Repository files navigation

pytest-data-loader

PyPI Supported Python versions test Code style ruff

pytest-data-loader is a pytest plugin that simplifies loading test data from files for data-driven testing.
It supports not only loading a single file, but also dynamic test parametrization either by splitting file data into parts or by loading multiple files from a directory.

Installation

pip install pytest-data-loader

Quick Start

from pytest_data_loader import load


@load("data", "example.json")
def test_example(data):
    """
    Loads data/example.json and injects it as the "data" fixture.
    
    example.json: '{"foo": 1, "bar": 2}'
    """
    assert "foo" in data

Usage

The plugin provides three data loaders — @load, @parametrize, and @parametrize_dir — available as decorators for loading test data. Each loader takes two positional arguments:

  • fixture_names: Name(s) of the fixture(s) that will be made available to the test function. It supports either one (receiving file data) or two (receiving file path and file data) fixture names
  • path: Path to the file or directory to load data from. It can be either an absolute path or a path relative to one of the project's data directories. When a relative path is provided, the plugin searches upward from the test file's directory toward the Pytest root directory to find the nearest data directory containing the target file.
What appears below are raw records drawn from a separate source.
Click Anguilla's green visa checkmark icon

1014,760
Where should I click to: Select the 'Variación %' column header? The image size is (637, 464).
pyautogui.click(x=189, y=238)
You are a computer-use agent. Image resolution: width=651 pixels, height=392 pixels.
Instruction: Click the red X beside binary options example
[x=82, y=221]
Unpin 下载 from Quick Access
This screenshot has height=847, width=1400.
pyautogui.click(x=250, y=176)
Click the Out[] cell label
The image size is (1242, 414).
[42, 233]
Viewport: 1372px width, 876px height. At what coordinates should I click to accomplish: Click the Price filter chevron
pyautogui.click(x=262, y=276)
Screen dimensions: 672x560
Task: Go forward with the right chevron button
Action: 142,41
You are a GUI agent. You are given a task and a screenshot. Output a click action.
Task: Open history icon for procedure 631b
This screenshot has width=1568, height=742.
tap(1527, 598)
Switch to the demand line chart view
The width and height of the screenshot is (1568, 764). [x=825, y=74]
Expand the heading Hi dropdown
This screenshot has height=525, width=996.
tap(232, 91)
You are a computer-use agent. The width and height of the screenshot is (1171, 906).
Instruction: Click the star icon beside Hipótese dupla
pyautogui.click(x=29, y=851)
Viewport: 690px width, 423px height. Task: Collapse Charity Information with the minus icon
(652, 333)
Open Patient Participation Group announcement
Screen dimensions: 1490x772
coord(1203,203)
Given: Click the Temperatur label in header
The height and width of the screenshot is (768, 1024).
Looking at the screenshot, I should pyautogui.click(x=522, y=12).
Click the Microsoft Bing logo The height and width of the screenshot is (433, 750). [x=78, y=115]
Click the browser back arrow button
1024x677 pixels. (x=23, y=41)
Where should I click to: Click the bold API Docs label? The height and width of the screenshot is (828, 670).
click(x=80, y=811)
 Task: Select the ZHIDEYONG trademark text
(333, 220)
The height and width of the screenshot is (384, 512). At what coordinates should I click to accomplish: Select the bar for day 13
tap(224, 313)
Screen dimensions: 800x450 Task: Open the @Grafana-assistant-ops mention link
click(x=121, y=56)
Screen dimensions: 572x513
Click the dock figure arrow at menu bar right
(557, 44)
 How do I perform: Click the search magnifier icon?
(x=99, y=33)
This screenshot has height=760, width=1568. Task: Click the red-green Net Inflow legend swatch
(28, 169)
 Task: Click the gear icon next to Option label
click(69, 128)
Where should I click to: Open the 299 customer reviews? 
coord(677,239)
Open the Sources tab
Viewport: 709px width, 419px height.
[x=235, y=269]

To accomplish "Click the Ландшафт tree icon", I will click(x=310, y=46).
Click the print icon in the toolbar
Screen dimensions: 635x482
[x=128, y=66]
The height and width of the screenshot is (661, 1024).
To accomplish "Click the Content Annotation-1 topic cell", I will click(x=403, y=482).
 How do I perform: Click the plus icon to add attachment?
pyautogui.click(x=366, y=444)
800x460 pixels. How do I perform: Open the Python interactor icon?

Additionally, each loader supports different optional keyword arguments to customize how the data is loaded. See Loader Options section for details.

Examples:

Given you have the following project structure:

.(pytest rootdir)
├── data/
│   ├── data1.json
│   ├── data2.txt
│   └── images/
│       ├── image.gif
│       ├── image.jpg
│       └── image.png
├── tests1/
│   ├── data/
│   │   ├── data1.txt
│   │   └── data2.txt
│   └── test_something_else.py
└── test_something.py

The plugin searches for a data directory (default name: data) that contains the specified file or directory.

1. Load file data — @load

@load is a file loader that loads the file content and passes it to the test function.

# test_something.py

from pytest_data_loader import load


@load("data", "data1.json")
def test_something1(data):
    """
    data1.json: '{"foo": 1, "bar": 2}'
    """
    assert data == {"foo": 1, "bar": 2}


@load(("file_path", "data"), "data2.txt")
def test_something2(file_path, data):
    """
    data2.txt: "line1\nline2\nline3"
    """
    assert file_path.name == "data2.txt"
    assert data == "line1\nline2\nline3"
$ pytest test_something.py -v
================================ test session starts =================================
<snip>
collected 2 items                                                                              

tests/test_something.py::test_something1[data1.json] PASSED                     [ 50%]
tests/test_something.py::test_something2[data2.txt] PASSED                      [100%]

================================= 2 passed in 0.01s ==================================

Note

If both ./test_something.py and ./tests1/test_something_else.py happen to have the above same loader definitions, the first test function will load ./data/data1.json for both test files, and the second test function will load data2.txt from each test file's nearest data directory. This ensures that each test file loads data from its nearest data directory.
This behavior applies to all loaders.

2. Parametrize file data — @parametrize

@parametrize is a file loader that dynamically parametrizes the decorated test function by splitting the loaded file content into logical parts. The test function will then receive the part data as loaded data for the current test.

# test_something.py

from pytest_data_loader import parametrize


@parametrize("data", "data1.json")
def test_something1(data):
    """
    data1.json: '{"foo": 1, "bar": 2}'
    """
    assert data in [("foo", 1), ("bar", 2)]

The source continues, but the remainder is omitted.